China's housing market further stabilizes in July

Cao Qian
NEW home prices in 15 Chinese cities including first-tier and some key second-tier ones continued to record slower year-on-year growth in July.
Cao Qian

NEW home prices in 15 Chinese cities, including first-tier and some key second-tier ones, continued to record slower year-on-year growth in July as tightening policies to cool down the market proved effective, data released today by the National Bureau of Statistics showed.

The year-on-year price increase of new homes in the 15 cities, including Shanghai, Beijing, Nanjing and Chengdu, decelerated by 0.8-4.9 percentage points compared with June, according to the bureau, which monitors prices in new and pre-owned home markets in 70 major cities.

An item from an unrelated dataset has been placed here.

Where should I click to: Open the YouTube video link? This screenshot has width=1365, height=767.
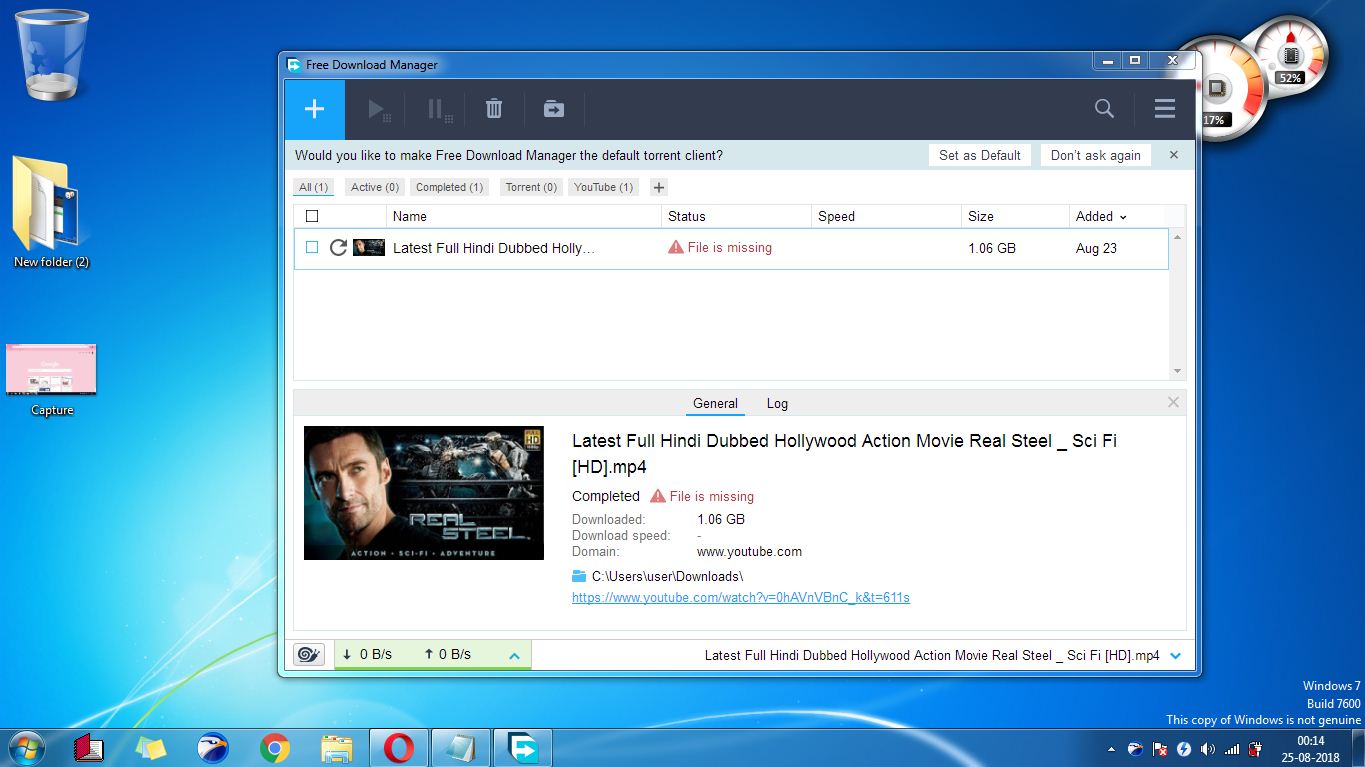(740, 597)
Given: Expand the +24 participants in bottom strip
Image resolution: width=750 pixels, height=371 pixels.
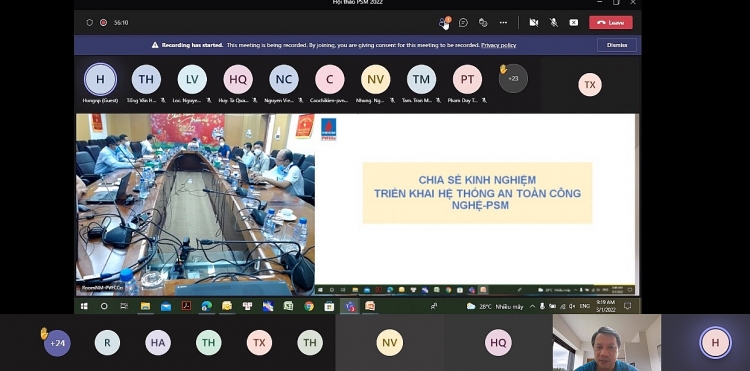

On a month-on-month basis, new home prices in five cities posted gains, with Guangzhou, capital of Guangdong Province, registering a rise of 0.4 percent, the largest monthly hike among all gainers, which also includes Hefei, Xiamen, Wuhan and Jinan.

“For 10 consecutive months, prices of new and pre-occupied homes in first-tier cities recorded slower year-on-year growth,” said Liu Jianwei, a senior statistician at the bureau.

“On a month-over-month basis, prices of new and pre-occupied homes in the four gateway cities remained flat and fell by 0.1 percent respectively.”

In second-tier cities, year-on-year price growth of new homes dropped for the eighth straight month in July, and price growth of pre-owned homes shed for the sixth consecutive month, the bureau’s data showed.

In Shanghai, new home prices were flat from June and gained 8.4 percent from the same period last year, the bureau’s data showed.

Nationwide, new home prices in 14 cities either registered a fall or remained unchanged from a month earlier, up from 10 in June. In the existing home market, 16 cities saw either price drops or no changes from a month earlier, an increase of six from June.

On average, new and existing home prices in the country’s second-tier cities added 0.4 percent from June, both retreating 0.2 percentage points. In third-tier cities, new home prices gained 0.6 percent on average from a month earlier and the cost of pre-owned houses climbed 0.4 percent, both a withdrawal of 0.3 percentage points, the bureau’s data showed.